**INSTRUCTIONS FOR THE TASK:**
Would you please copy only the lines from the line that contains "Given: Click the" to the end of the data below, exactly, leaving every picture out?

Records excerpted from a collection
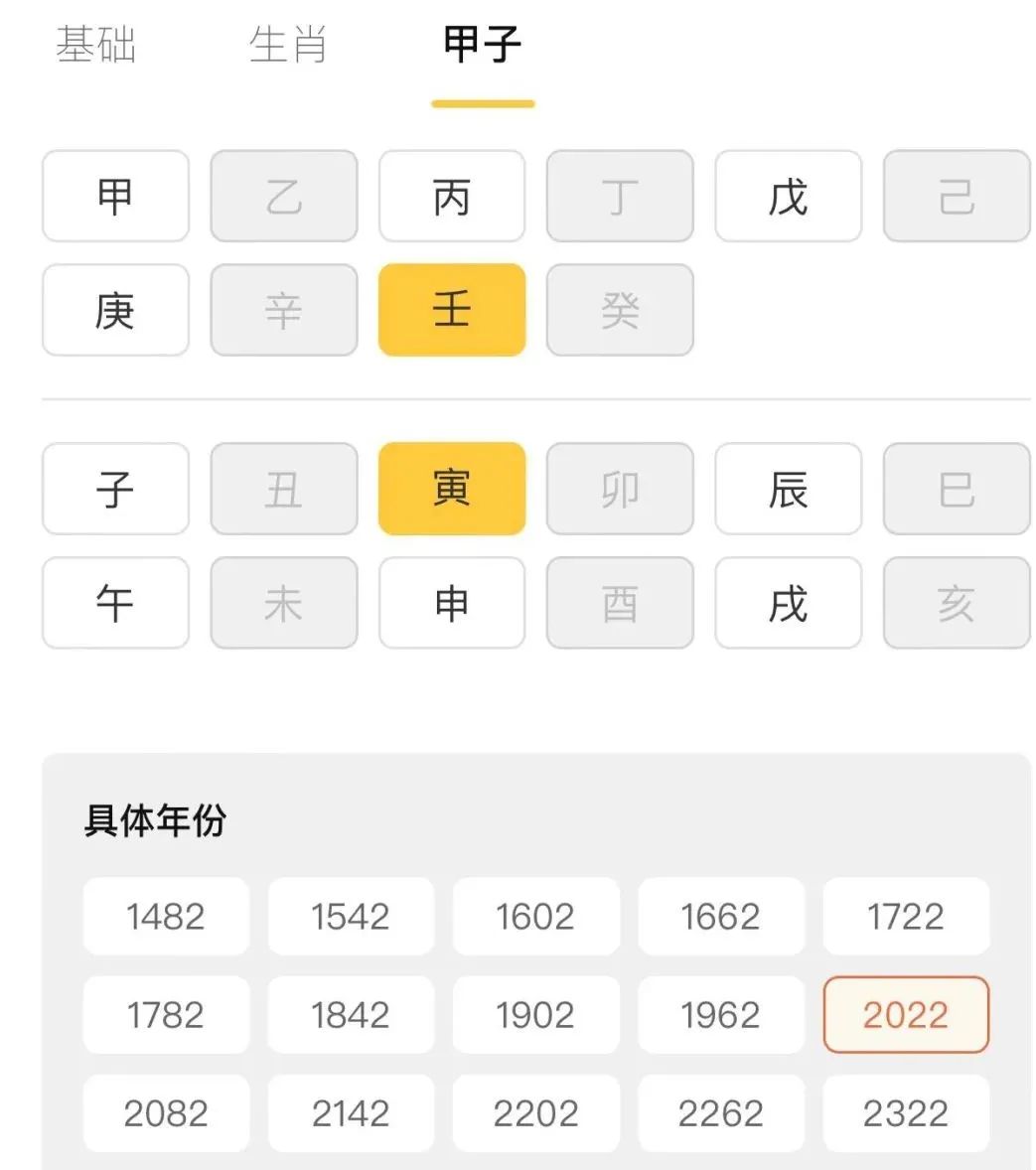Pick the 戊 heavenly stem
This screenshot has width=1036, height=1170.
coord(789,197)
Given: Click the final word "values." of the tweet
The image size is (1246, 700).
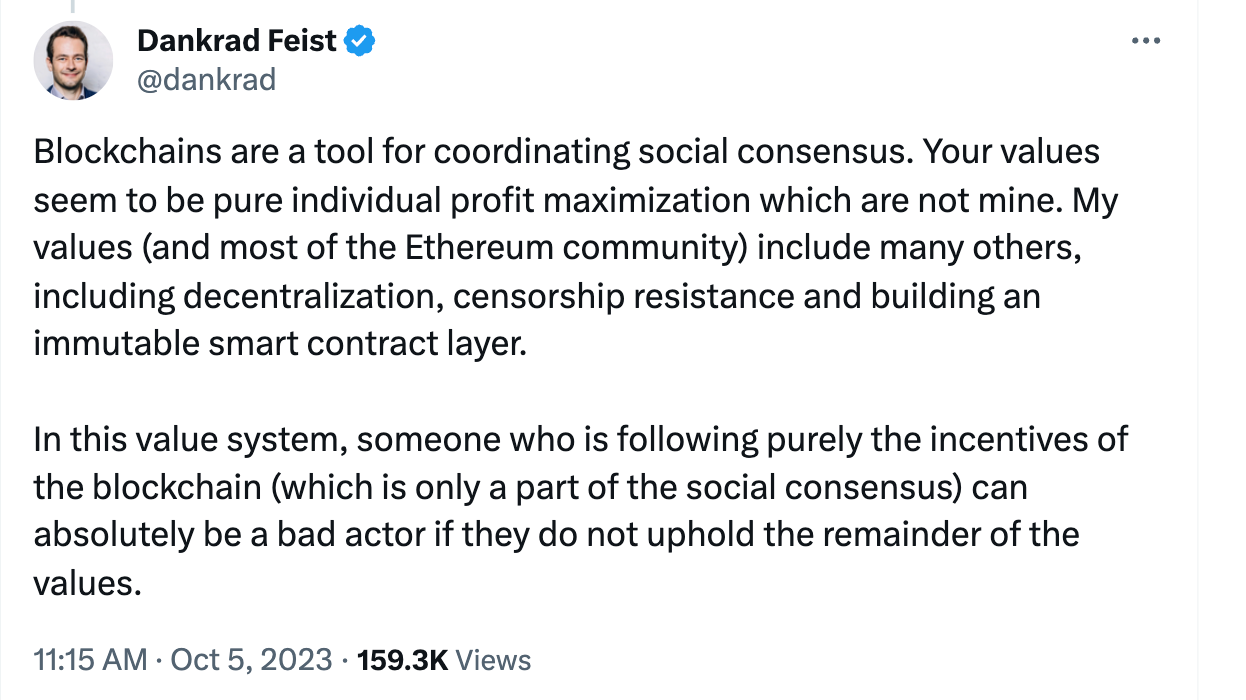Looking at the screenshot, I should point(87,582).
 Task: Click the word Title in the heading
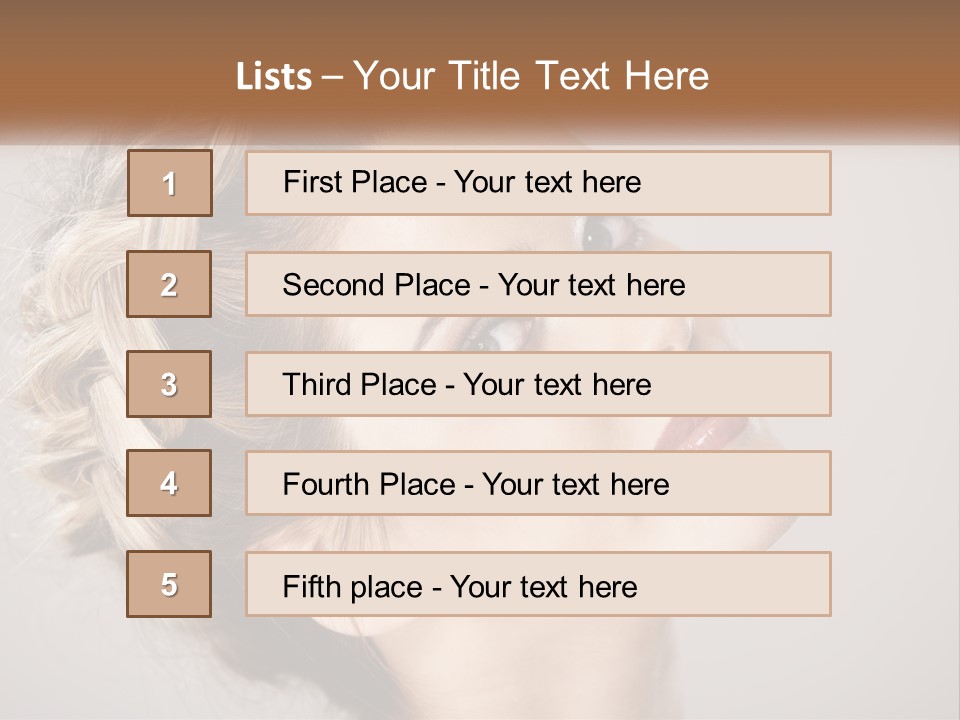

**RESPONSE TO THE EXERCISE:**
Given: Click the final word "values." of the tweet
The image size is (1246, 700).
Looking at the screenshot, I should point(87,582).
 Task: Click the word Title in the heading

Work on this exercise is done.